Megill, 27, founded Haven when the issue of access to abortion was, literally, brought home to her. Having served as hot-line director for the National Abortion Federation in Washington, she'd moved to New York to work as a clinic counselor. (No longer a host, she's now working at a homeless shelter in Montreal and planning to go to medical school.) One day, a desperate colleague called from another clinic to see if Megill would let an out-of-town patient -- who could hardly afford an abortion, much less a Manhattan hotel -- crash on her couch. She said yes that night -- and many, many more. She also began asking other counselors and friends if they'd pitch in.

The person who inspired Megill to make Haven official was a 20-year-old rape victim she hosted who'd been living on and off the Philadelphia streets. "She was very shy. She didn't talk much, just kept her head down," says Megill. "She did say she hadn't been able to sleep because she didn't have anywhere safe; she would always worry about being assaulted again. At one point I said, 'I'm just going down [to the basement] to get the laundry,' and she said, 'I'll come with you.' We walked into the elevator, and she walked into my arms and gave me a hug." Once they talked more, they found out they had much more in common than they'd assumed: minister fathers, a strict upbringing. "In the morning I said, 'Did you sleep?'" says Megill. "And she said, 'I was able to sleep because you were here.'

"I completely melted," says Megill. She gave the woman her address and heard nothing from her for a year. Then a letter came. "She said she was getting her life back on track," says Megill, "and that she would never forget what had happened."

That did it. Megill started posting fliers and calling people to organize meetings. The first meeting, held at a Brooklyn church in May 2001, pulled in five people. Each of them told two friends, who in turn told two more friends, and so on. Then some ink in the Village Voice about the fledgling group "blew the whole thing up," says Megill. "I got a hundred e-mails in a week, people congratulating us and asking where can I send money. I wasn't expecting the public to respond so strongly. I mean, the need is there, and there was something very clear we could do about it. I didn't think of it as a big deal," she says.

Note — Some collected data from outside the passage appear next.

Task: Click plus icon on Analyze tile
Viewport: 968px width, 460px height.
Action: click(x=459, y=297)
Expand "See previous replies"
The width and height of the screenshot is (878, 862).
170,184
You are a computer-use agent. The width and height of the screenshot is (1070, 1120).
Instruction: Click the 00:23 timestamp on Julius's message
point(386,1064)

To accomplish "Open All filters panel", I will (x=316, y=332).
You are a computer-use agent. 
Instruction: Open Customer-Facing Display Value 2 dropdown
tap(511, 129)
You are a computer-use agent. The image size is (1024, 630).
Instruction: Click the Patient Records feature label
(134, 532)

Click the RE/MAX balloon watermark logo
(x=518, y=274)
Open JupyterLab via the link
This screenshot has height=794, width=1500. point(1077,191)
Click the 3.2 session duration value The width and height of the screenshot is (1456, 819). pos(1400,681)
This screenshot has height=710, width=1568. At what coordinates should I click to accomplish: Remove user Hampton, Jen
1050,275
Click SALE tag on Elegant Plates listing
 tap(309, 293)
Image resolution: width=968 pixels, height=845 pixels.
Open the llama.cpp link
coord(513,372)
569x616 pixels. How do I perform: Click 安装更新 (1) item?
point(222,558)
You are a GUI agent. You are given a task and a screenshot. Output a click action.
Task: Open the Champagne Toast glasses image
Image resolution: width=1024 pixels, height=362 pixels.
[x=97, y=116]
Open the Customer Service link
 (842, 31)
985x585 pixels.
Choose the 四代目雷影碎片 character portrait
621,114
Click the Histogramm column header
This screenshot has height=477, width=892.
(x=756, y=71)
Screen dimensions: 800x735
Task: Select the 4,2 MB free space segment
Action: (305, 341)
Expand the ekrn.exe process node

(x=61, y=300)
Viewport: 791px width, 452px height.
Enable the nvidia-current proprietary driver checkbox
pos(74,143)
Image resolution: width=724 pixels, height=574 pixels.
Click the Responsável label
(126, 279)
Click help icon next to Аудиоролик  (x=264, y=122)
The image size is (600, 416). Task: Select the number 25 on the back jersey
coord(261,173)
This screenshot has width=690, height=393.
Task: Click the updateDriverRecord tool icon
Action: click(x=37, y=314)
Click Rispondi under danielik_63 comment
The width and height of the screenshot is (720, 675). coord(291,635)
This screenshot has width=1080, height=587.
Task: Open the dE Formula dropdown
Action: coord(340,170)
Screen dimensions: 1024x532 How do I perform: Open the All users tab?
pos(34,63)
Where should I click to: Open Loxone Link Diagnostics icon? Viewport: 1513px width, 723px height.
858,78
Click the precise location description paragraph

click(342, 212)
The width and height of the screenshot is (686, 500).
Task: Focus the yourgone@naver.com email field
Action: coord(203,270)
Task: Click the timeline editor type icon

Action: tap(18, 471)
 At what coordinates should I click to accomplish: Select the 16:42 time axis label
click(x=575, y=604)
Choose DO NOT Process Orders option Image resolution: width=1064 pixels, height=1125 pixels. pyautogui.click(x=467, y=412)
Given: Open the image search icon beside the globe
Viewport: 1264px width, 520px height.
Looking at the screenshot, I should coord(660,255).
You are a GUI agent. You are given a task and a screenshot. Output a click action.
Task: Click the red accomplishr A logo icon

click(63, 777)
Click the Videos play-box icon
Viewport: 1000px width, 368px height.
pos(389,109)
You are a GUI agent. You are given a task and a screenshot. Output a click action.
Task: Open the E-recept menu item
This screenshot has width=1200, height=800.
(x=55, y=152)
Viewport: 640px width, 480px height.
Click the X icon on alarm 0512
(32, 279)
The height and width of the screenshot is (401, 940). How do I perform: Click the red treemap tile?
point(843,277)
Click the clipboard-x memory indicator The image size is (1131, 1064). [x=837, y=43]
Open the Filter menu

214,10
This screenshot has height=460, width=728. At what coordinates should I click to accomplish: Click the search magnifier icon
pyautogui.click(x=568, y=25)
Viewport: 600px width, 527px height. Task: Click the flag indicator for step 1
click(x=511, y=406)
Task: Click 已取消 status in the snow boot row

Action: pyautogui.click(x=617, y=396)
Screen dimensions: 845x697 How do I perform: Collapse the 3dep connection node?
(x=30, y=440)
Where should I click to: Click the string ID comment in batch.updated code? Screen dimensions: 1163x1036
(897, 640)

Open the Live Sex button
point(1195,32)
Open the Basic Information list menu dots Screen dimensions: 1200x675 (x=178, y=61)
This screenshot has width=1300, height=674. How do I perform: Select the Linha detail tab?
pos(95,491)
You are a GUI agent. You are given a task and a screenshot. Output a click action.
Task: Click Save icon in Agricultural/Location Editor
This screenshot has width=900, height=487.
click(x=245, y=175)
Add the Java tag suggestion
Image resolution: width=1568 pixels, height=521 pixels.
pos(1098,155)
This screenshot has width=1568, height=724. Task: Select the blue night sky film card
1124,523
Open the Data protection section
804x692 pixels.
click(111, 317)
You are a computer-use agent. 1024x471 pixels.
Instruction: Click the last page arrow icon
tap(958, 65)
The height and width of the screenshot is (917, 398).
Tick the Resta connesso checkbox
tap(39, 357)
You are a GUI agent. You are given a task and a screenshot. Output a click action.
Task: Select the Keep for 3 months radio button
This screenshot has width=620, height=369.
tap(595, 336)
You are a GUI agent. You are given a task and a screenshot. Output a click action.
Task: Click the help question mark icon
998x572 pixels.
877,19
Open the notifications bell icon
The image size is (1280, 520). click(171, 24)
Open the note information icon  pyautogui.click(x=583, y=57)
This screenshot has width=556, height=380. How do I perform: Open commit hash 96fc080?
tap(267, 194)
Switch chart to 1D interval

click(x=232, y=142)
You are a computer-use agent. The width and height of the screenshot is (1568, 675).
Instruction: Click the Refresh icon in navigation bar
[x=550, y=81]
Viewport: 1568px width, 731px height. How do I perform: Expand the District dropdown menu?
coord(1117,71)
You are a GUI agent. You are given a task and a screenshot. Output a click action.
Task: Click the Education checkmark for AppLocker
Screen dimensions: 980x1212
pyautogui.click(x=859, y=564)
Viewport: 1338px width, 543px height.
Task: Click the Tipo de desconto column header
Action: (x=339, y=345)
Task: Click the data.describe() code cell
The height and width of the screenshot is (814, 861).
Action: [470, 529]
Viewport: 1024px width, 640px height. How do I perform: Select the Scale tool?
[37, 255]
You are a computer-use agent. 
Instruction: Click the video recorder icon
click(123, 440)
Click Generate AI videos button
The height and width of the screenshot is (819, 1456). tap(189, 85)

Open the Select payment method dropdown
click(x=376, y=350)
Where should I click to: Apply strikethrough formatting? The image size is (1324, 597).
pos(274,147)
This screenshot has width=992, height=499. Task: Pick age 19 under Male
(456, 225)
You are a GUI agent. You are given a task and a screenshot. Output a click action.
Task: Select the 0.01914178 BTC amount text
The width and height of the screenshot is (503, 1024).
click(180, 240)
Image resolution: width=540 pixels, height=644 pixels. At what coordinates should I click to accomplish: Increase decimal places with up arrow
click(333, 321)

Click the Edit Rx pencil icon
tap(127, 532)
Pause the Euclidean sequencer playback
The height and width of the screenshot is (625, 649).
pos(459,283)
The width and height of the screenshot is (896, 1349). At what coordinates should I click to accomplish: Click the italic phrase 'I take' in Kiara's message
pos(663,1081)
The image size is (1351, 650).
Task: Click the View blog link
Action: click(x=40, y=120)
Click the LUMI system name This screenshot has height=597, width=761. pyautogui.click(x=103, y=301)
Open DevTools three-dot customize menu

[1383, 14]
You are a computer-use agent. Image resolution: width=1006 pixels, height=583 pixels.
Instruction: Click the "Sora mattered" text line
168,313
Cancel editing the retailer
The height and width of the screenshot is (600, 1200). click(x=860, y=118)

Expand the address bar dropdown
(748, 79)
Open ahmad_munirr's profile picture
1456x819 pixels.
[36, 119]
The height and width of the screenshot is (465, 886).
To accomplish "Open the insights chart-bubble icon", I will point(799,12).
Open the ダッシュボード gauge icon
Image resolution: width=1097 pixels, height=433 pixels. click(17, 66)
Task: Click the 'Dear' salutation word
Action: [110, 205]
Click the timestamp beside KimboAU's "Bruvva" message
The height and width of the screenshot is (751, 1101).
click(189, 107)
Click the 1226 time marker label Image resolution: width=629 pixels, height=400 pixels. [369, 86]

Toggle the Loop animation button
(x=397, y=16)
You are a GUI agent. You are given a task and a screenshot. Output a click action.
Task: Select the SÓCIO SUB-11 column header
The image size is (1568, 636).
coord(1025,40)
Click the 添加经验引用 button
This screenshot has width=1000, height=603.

She's not being self-effacing so much as describing her feminist philosophy. "I like to talk about the difference between what I call 'theoretical' feminism and 'practical' feminism," says Megill. With Haven, "It comes down to supporting women, not just women's rights. Supporting actual women, flesh and blood."

And Haven is about as nuts-and-bolts practical as it gets. Haven has no office and no overhead -- just a cellphone and a rotating team of coordinators who screen new members and act as liaisons between clinics and hosts. Most Haven members are on call to put up patients (and sometimes their moms, siblings or partners, too). A few make themselves available for rides or to sit with a patient at Starbucks from the clinic's closing time until the overnight host can get there.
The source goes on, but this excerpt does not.